As an automobile manufacturer (they also make everything from deepsea freighters to power tools), Hyundai has had its share of ups and downs.
The car that launched the company in North America – the Pony – was popular but deeply flawed. Subsequent offerings – Excel, first-generation Sonata, etc. – sold well enough but often developed plenty of problems.
Through it all, one thing has remained constant with this Korean manufacturer: decent styling. Hyundai products have usually presented themselves well, which is how they became popular. Never groundbreaking or envelope-pushing, Hyundai cars have always been styled strictly mainstream – inoffensive and easy to look at.
The same is true of their upscale division, Genesis.
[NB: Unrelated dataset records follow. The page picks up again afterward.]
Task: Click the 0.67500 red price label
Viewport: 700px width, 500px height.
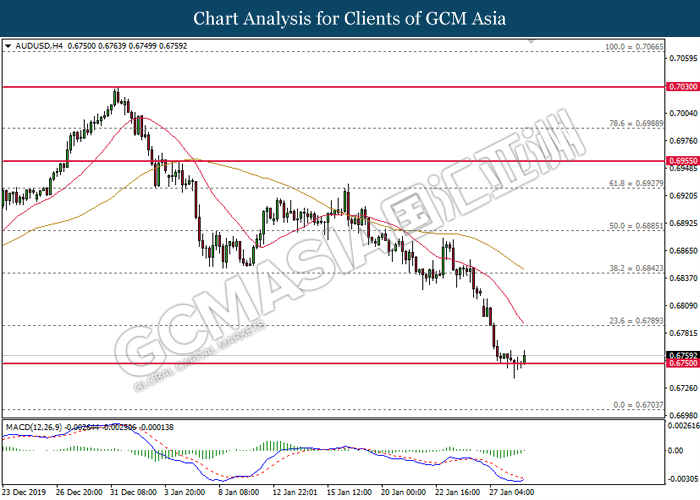Action: coord(683,363)
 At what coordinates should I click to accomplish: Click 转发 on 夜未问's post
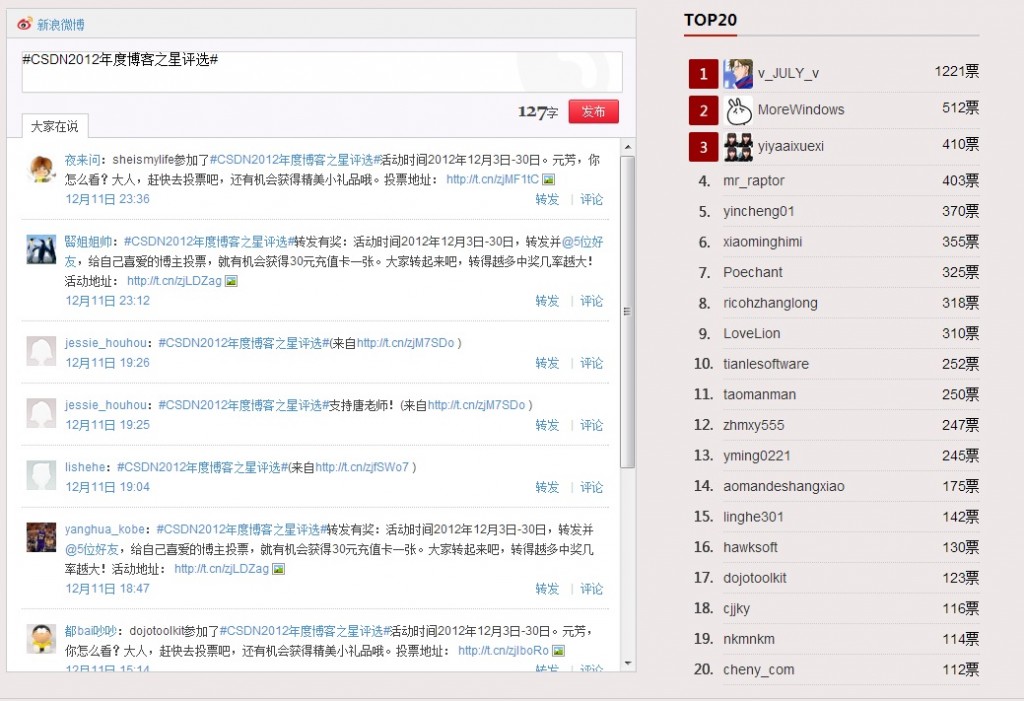(x=547, y=200)
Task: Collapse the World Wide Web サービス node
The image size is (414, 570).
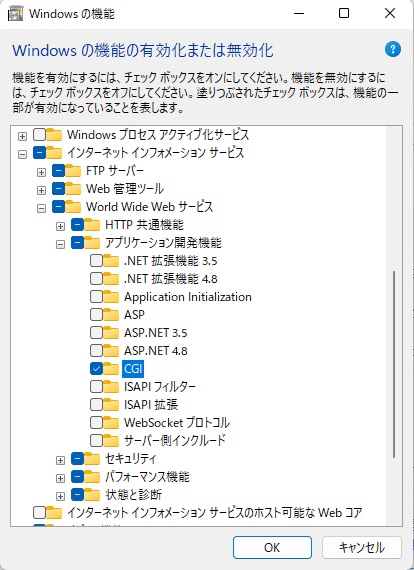Action: pyautogui.click(x=41, y=209)
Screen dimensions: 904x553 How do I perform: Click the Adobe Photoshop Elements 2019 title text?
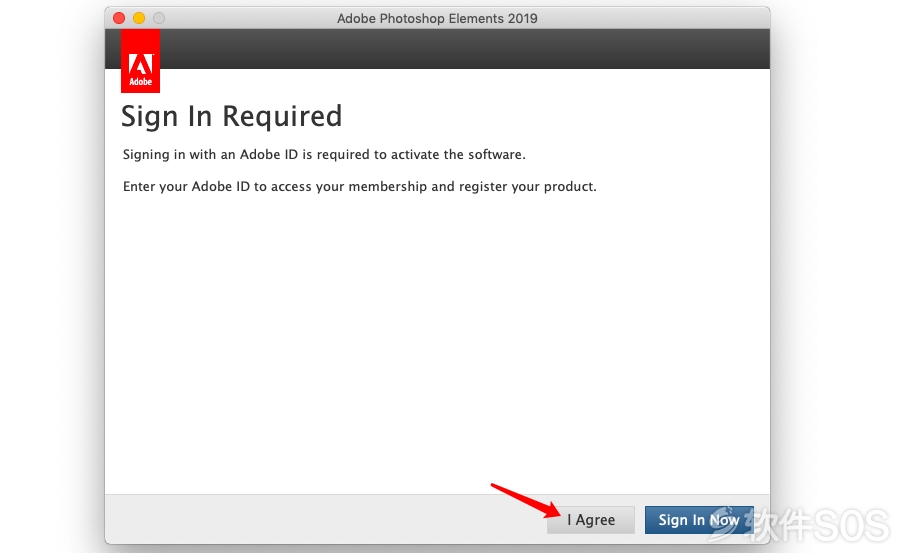[437, 18]
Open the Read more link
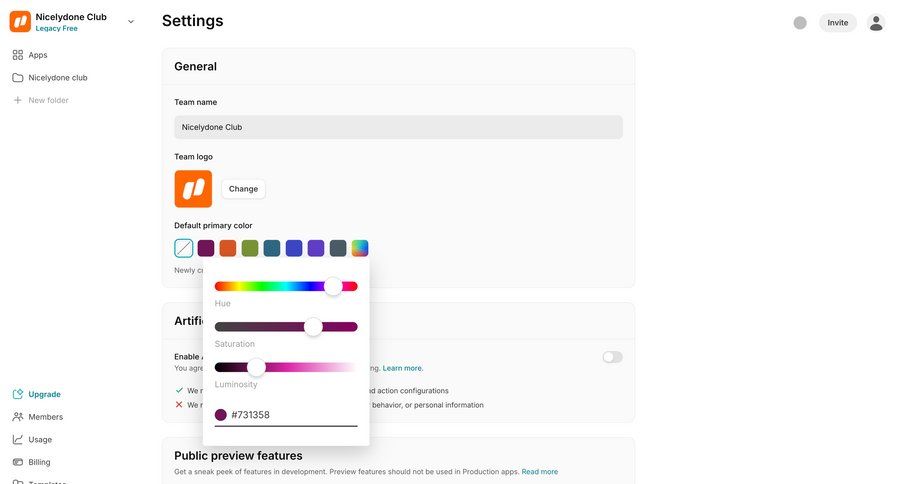Screen dimensions: 900x484 tap(539, 472)
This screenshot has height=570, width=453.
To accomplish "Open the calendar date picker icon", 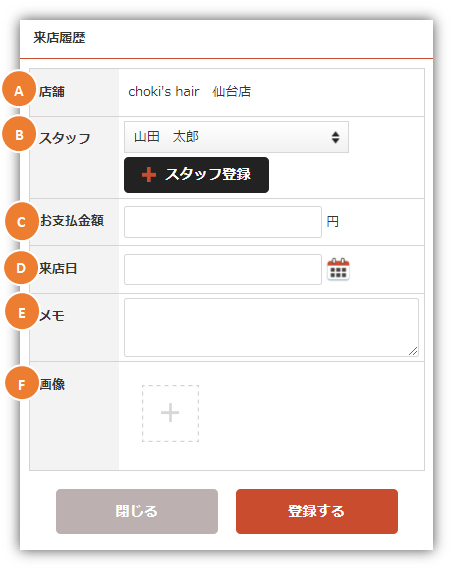I will [338, 269].
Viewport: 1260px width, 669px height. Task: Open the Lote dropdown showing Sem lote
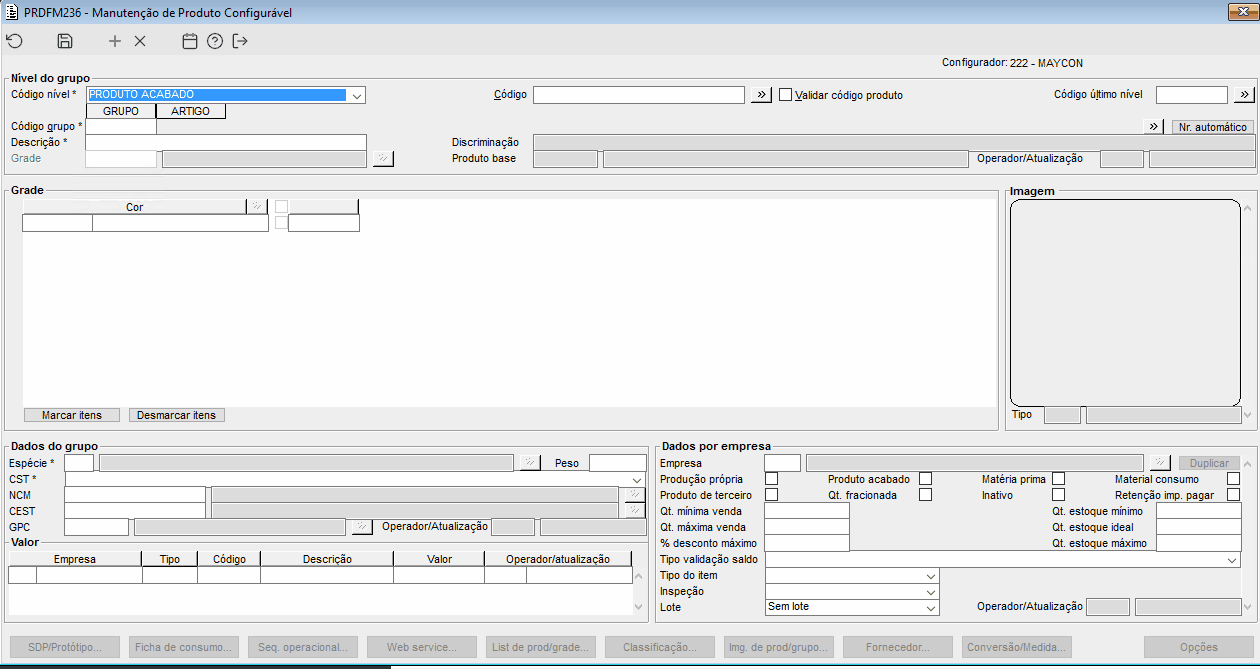(852, 607)
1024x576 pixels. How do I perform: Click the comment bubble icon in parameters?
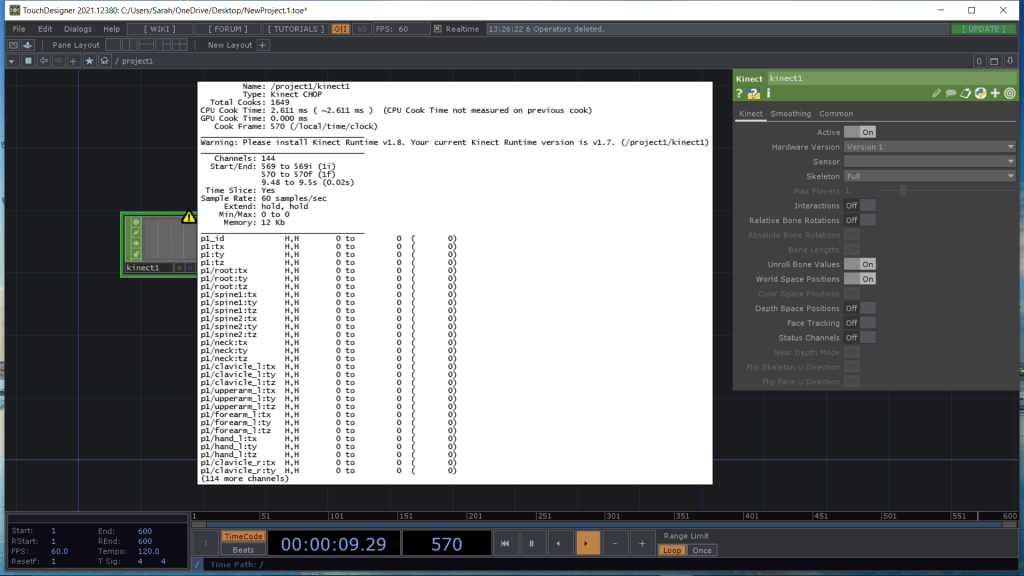[951, 93]
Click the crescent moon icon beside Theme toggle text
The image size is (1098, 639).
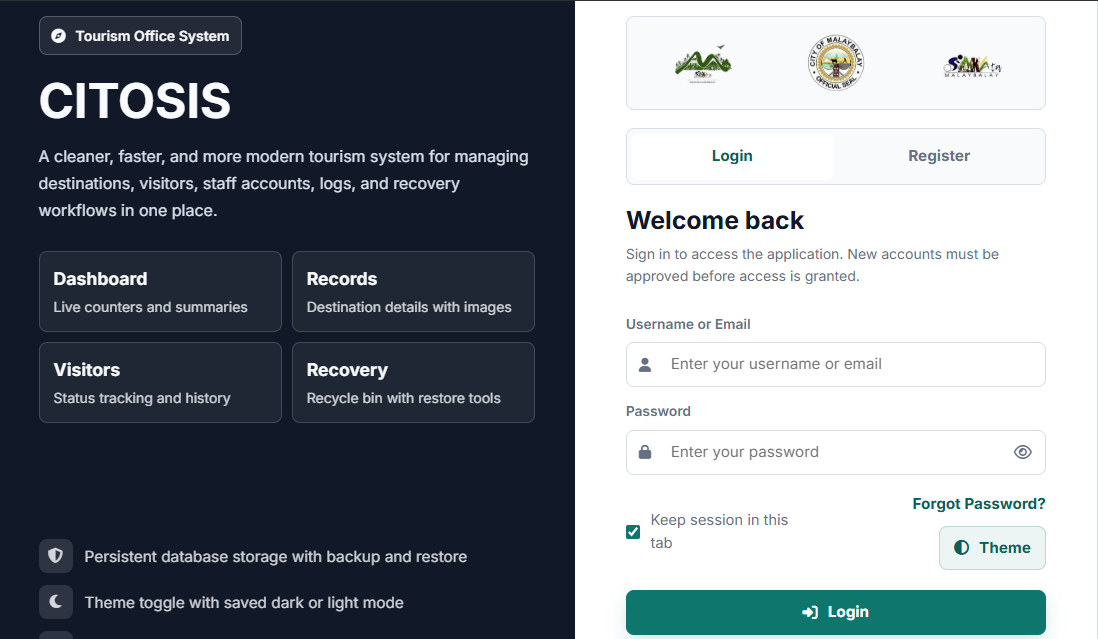(x=56, y=602)
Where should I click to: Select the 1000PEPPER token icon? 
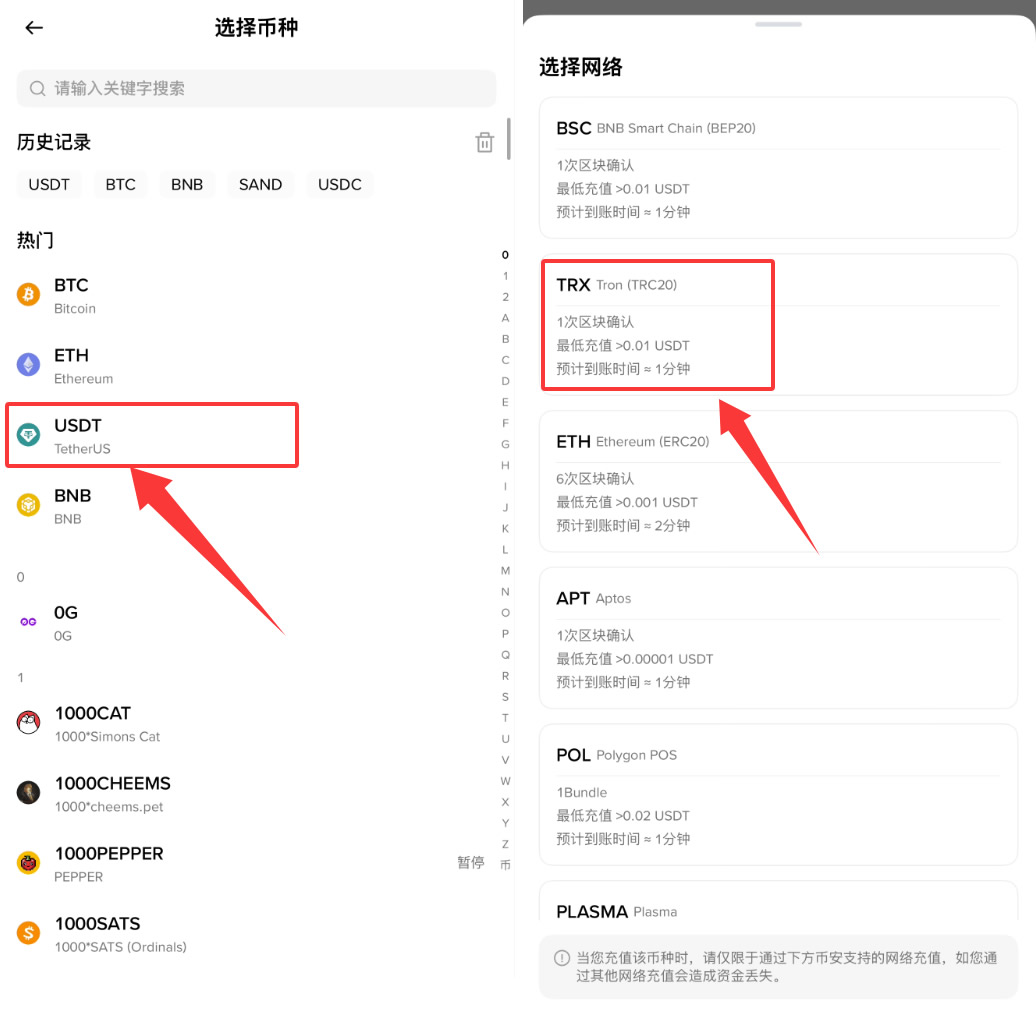point(27,862)
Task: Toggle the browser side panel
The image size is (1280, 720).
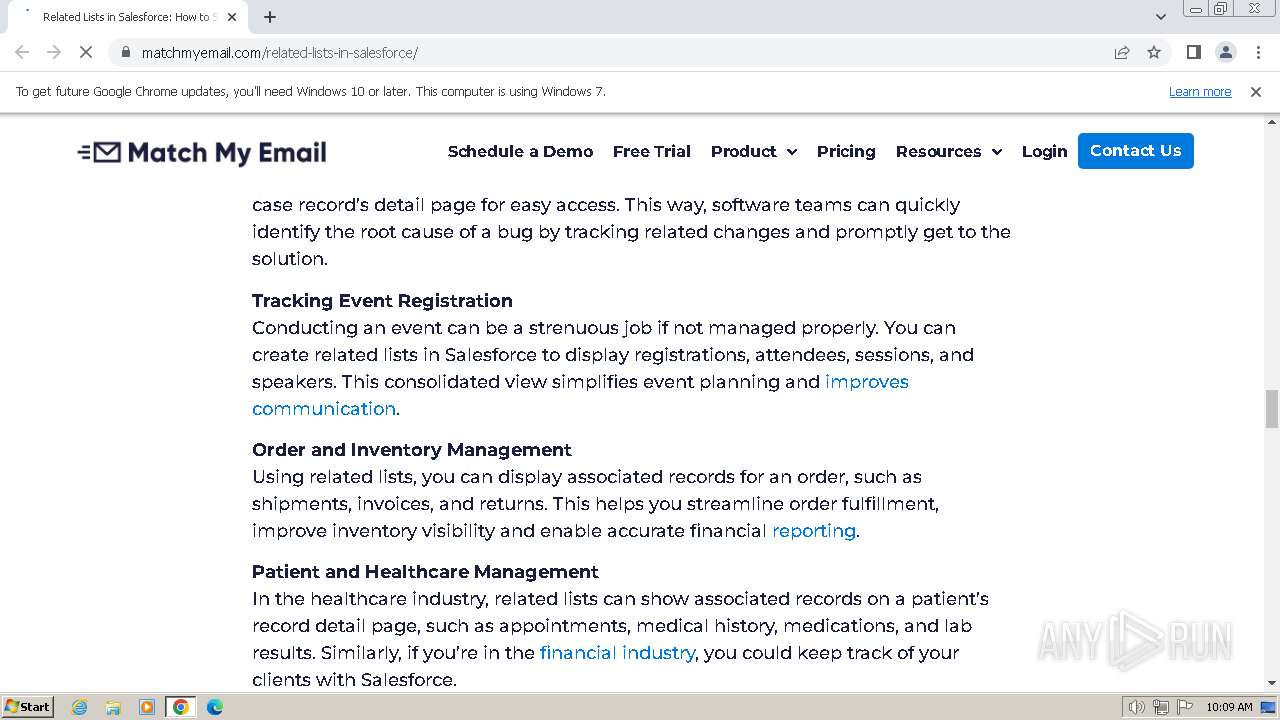Action: (x=1193, y=52)
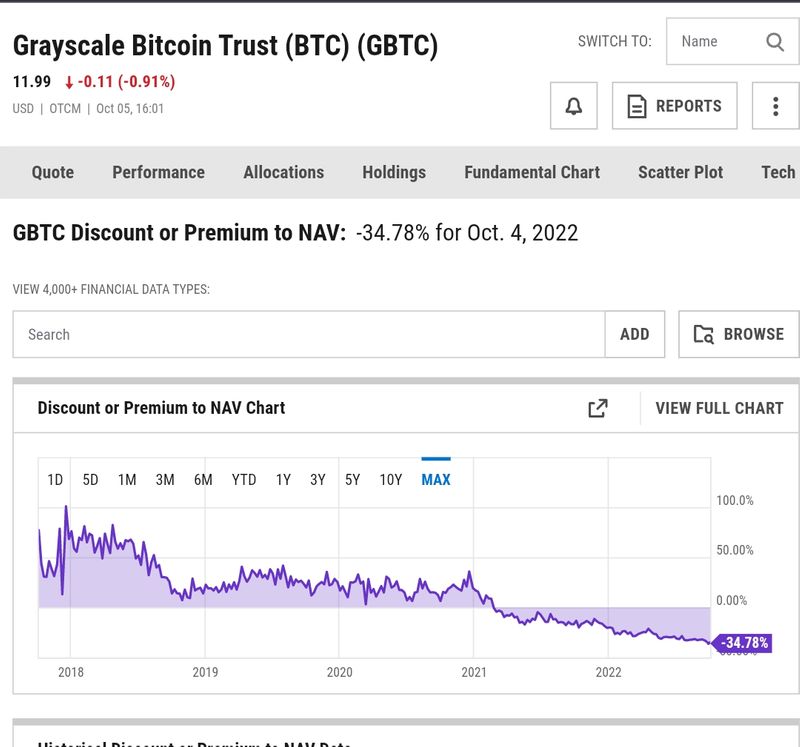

These cars are maybe a little on the derivative side, but they look nice and don’t offend.
Take the GV80, for example. This upscale SUV could pass for a Mercedes, Lexus, Infiniti, Audi or any other upmarket rival. It looks good, feels right and provides everything you could ask for in this hard-to-please market.
With two engine choices, and a myriad of options and extras, the GV80 is a mid-size SUV that feels full size. My tester, the top-end Prestige, features a 3.5-litre V6 engine that delivers 375 horsepower, with an eight-speed automatic transmission with full-time all-wheel-drive. Your other choice is a turbocharged four-cylinder engine with essentially the same powertrain. Both engines require premium gas.
Both drivetrains have an off-road setting if you decide to go boulder hopping. Not many folks will with this vehicle, I expect, but it’s there if you need it. I have absolutely no complaints about the drivetrain, other than a rather silly rotary dial gear selector that doesn’t seem to want to behave.
The interior is spectacular. Beautifully-trimmed panels, tasteful pleated upholstery, common-sense switchgear (for the most part) and driver-friendly ergonomics. It’s just a nice place to spend time and the only other manufacturer that comes to mind with the same standard of accoutrements and visual appeal is Infiniti.
The usual roster of modern conveniences are here in abundance: heated steering wheel, heated/ventilated seats (work fantastic!), power rear window sun shades, heads-up display, rear passenger climate control, etc., etc.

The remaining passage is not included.